DESCRIPTION OF THE TASK: Reproduce verbatim the stretch of data from the line containing "Viewport: 408px width, 184px" through the line containing "(x=10, y=11)", including both of those lines.

________________________________________

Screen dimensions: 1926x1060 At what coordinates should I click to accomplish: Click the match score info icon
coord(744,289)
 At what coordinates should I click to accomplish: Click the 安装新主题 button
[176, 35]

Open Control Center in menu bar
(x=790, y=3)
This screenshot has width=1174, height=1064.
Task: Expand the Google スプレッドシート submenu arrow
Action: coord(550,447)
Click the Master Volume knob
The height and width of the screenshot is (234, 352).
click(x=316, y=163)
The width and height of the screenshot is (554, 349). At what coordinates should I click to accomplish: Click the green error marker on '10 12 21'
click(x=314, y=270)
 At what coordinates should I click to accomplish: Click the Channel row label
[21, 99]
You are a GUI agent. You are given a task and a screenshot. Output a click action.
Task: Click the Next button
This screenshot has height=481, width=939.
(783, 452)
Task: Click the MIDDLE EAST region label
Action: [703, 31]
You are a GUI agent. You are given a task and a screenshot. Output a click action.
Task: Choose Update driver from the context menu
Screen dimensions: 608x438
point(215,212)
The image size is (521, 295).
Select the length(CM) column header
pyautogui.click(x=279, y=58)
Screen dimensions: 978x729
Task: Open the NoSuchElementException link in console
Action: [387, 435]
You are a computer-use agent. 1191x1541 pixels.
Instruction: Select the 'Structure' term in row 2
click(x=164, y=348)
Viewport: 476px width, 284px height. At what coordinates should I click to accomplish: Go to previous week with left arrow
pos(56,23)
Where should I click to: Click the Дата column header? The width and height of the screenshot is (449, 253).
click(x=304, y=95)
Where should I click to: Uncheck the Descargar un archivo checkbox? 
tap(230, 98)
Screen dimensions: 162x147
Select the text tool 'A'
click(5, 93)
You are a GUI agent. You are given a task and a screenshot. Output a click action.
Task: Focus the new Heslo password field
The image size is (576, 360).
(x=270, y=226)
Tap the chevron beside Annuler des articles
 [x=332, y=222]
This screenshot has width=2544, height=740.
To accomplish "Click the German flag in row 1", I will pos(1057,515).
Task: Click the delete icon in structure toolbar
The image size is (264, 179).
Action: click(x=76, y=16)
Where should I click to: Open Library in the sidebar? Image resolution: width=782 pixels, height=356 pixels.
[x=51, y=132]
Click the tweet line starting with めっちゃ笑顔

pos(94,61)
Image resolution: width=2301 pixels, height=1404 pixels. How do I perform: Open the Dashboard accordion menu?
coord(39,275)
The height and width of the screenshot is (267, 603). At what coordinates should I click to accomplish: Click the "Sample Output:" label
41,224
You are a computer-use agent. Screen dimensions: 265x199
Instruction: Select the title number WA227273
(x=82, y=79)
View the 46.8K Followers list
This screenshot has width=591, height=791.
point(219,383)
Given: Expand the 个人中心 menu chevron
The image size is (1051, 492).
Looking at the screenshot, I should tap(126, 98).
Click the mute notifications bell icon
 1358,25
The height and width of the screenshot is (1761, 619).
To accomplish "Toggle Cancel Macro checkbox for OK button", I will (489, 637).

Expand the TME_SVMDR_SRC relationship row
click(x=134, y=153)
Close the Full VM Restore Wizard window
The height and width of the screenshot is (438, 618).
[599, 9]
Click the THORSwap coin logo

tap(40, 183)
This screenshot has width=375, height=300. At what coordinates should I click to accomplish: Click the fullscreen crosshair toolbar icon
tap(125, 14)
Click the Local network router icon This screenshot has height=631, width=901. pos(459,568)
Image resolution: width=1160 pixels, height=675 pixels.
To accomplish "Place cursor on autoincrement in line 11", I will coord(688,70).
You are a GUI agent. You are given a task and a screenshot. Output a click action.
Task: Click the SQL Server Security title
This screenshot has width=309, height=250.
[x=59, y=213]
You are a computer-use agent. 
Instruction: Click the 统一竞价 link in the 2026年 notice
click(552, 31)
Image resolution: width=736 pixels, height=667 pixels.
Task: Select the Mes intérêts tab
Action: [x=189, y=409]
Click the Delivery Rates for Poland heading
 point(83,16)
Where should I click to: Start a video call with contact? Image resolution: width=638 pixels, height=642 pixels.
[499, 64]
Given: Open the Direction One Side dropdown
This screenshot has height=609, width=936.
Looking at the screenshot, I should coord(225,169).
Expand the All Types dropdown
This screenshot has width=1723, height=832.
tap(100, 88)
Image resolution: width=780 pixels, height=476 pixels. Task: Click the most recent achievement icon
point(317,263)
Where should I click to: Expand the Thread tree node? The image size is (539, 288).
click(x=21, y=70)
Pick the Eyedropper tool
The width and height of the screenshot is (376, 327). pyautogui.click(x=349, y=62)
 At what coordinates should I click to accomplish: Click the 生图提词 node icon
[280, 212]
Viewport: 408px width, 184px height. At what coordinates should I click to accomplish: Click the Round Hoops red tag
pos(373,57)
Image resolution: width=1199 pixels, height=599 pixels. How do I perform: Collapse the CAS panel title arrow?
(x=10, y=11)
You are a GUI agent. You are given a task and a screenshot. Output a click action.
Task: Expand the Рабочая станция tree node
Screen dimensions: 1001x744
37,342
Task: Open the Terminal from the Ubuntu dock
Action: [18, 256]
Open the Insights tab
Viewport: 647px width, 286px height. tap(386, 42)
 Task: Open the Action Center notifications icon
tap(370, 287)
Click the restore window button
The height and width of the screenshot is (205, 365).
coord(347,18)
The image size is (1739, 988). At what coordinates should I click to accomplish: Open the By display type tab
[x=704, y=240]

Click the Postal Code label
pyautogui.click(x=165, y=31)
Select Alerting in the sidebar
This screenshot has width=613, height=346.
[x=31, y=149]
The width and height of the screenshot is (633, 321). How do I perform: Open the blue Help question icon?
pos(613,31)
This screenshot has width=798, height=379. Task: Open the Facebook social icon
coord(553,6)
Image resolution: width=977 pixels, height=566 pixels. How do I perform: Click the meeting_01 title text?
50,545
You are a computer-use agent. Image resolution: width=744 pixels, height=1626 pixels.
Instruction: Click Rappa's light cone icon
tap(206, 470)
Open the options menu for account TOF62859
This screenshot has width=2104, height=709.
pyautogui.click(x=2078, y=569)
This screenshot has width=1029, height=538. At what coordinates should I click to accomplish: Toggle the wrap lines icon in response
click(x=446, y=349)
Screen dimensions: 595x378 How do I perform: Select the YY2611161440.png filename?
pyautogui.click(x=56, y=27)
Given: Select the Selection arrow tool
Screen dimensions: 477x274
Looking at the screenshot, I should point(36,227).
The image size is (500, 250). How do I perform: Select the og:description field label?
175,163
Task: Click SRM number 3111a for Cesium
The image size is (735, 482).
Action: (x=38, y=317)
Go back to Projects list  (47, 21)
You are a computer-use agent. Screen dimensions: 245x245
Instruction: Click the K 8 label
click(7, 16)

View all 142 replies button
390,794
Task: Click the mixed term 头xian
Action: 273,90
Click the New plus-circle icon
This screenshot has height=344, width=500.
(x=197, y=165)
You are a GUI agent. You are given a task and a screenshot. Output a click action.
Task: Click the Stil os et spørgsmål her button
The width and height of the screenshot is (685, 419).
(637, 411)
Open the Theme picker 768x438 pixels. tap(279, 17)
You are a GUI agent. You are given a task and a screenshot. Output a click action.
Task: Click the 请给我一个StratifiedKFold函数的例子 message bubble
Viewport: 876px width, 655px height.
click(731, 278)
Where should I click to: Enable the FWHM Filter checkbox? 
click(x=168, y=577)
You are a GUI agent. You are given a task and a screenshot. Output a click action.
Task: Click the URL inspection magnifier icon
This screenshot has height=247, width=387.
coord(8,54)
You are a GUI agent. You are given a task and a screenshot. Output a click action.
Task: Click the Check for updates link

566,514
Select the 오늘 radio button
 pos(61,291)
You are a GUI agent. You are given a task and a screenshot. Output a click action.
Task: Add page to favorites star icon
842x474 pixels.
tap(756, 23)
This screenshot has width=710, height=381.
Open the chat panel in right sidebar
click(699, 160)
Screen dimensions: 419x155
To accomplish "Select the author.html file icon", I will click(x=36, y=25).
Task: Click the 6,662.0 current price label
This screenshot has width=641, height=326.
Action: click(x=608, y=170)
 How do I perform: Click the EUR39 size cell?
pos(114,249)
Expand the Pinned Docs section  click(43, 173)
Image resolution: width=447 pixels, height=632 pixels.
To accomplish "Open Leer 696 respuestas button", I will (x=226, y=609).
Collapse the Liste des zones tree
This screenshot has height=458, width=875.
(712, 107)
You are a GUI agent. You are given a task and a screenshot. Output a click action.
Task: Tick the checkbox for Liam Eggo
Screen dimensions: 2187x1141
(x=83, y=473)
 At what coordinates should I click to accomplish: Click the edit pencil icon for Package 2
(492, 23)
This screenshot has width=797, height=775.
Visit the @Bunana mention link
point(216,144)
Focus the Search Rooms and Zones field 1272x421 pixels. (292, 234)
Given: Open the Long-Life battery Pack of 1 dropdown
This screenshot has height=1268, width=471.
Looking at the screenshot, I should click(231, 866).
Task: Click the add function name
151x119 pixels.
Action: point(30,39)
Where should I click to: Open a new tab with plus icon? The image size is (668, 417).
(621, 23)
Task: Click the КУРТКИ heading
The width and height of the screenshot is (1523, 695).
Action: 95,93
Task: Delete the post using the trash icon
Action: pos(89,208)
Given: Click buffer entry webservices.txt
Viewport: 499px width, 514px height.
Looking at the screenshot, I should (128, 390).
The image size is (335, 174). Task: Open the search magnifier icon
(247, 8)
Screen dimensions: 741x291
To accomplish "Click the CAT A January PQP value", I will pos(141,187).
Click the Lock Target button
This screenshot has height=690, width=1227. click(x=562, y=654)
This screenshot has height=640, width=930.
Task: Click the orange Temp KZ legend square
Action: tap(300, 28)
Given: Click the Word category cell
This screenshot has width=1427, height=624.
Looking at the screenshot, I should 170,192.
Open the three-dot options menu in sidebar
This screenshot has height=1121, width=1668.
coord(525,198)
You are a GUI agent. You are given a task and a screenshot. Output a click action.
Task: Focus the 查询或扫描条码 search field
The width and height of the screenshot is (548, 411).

________________________________________

RESPONSE BELOW:
Viewport: 408px width, 184px height. At what coordinates should I click to accomplish: Click the Round Hoops red tag
pos(373,57)
Image resolution: width=1199 pixels, height=599 pixels. How do I perform: Collapse the CAS panel title arrow?
(x=10, y=11)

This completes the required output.